8.1.18 A fair-weather day of a Neumayer summer scientist
I was asked what I am actually doing the whole day. Basically, there are three “types” of days: fair weather, whiteout, and blizzard days. First I will describe a fair weather day.
It is 6am when I wake up in the morning. The first thing is to look out of the window of my little cabin: The sun is shining brightly (as it has done the whole night), the flags at the bamboo poles hardly move, it seems to be a great day. I switch on my smartphone (!) to check the meteorological data: -12.6°C, wind 4kt from SW. Perfect! (In the olden days, we could not look out of the windows, and the only way to find out about the weather was to go to the meteorology lab and look at the screen there … Now everybody has the actual weather and all kinds of information on their personal computer, or even on the smartphone in the cabin, which still feels absolutely weird and unreal).

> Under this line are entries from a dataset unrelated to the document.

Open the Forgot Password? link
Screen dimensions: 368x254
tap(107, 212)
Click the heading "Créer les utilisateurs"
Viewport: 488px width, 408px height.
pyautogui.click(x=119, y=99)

I put on a warm cap, my polar overall, boots and sun glasses and walk over to the main station. The sky is deeply blue, in the east, the icebergs have assumed strange and bizarre shapes: mirages or fata morganas, caused by the very stable cold air, similar to the ones we can see in the desert or above the hot pavement of a road in summer. Sometimes it just makes the icebergs look much higher, sometimes it completely distorts their shapes.

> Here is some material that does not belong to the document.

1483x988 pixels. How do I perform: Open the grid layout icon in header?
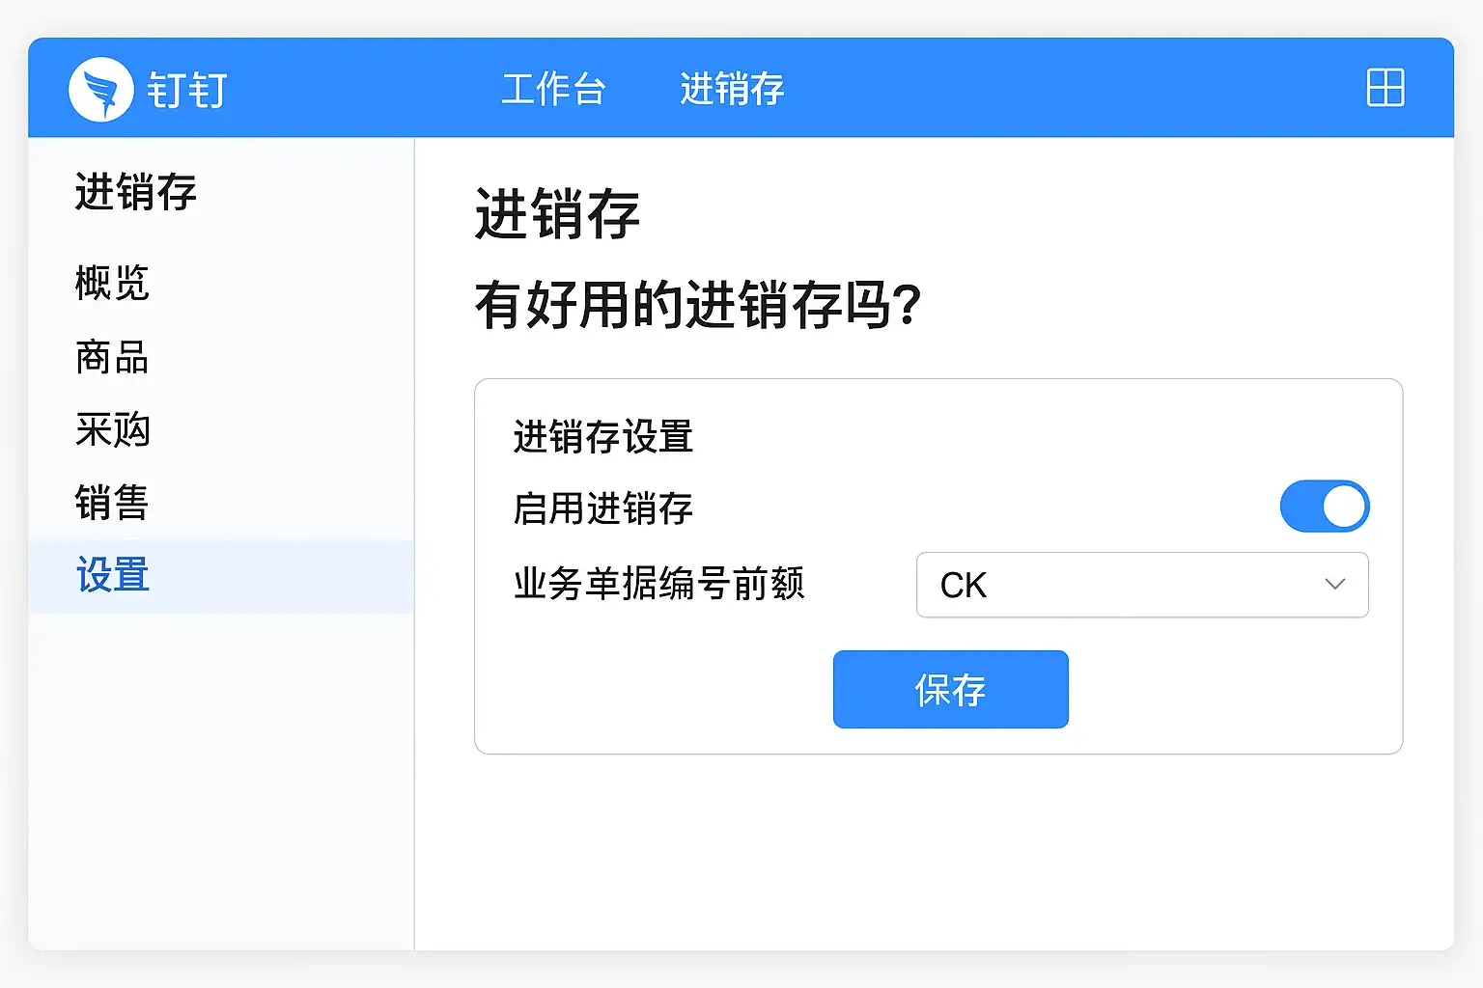coord(1385,88)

I climb up the 47 steps of the staircase to “Deck 1”, where the mess, our eating room, is found. (Since Neumayer is formally a ship, nautical terms are used, and in fact, we are swimming on the ocean, only 200m of ice separate us from the ocean water). After a good but not too extended breakfast, I go back to my cabin, get the skis and ski boots, put the stuff I need on my little pulka (sled) and start to ski southwards to my trench and measuring transects. The snow is glistening in the sun, the air does not feel cold with so little wind, and the radiantly white icebergs greet me at the eastern horizon. What an incredible commute! In summer, the snow can be fairly soft, and in most cases it is much more convenient to ski than to walk. I have broad cross country skis with steal edges and leather boots, which I have used already 28 years ago. I first take samples at the 500m transect, then at the 100m transect, the latter for special measurements in the science trench. By the time I am through with the last measurements, it is almost noon and I head back to the station for lunch.
After lunch, the temperature has increased to pleasant, almost too warm -5°C, I ski back south, to take the deeper samples (25cm and 1m), for which I use carbon tubes. In the trench, the samples are cut into 1cm-slices and put into plastic bags. This all takes a while, and it is almost dinner time when I am through.

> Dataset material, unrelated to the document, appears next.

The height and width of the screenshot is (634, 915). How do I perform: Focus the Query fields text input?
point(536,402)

The weather is still stable, so we plan a little trip to the sea ice after dinner. The new winterers want to go to the penguin colony. Fine with me, so slightly after 7pm we leave with 4 skidoos and 8 people out on the so-called “penguin route”, which leads to the ice shelf edge 8km away. From there it is not far to the penguins. The young ones have made progress with their molt, and now we can really see how the cute little grey “fur” balls turn into the proud emperors. The adult feathers grow underneath the grey baby feathers. A skua, a huge seabird, is sitting in the middle of the colony. The chicks are too large meanwhile to be afraid. Skuas can reach a wing span of up to 1.60m, and they can eat the little chicks, but most of the time they find enough ones that
were so unlucky to die of the cold when they did not reach their parents quickly enough. A sad sight in winter, which I remember well, but now the chicks are almost as large as their parents and the skua represents no danger anymore. The sun is standing low above the horizon and the light is getting softer all the time. We cast long shadows on the sea ice and the structure of the icebergs and the ice shelf edge is emphasized by the light. For me, the beauty of the icebergs is still overwhelming. Sometimes, as much as I like the penguins, I use them only to compose a beautiful photo of the icebergs… In less than half an hour we are back at the base, which, on the way home, is also seen distorted due to the temperature inversion, varying from being high in the sky to disappearing. We refill the tanks of the skidoos and park them with the sledges that carry the survival bags in the garage underneath the base.
When I come out of the base and walk to my cabin, a low fog has formed in the depression between the base hill and the air chemistry lab in the South. The fog is shining light against the low sun. At first, the containers in the “summer camp” are only half in the fog, then they disappear. A last look out of the window to the icebergs in the Atka Bay, before I close the blinds and happily fall asleep.
Needless to say that those days, at least this summer, represent a vast minority.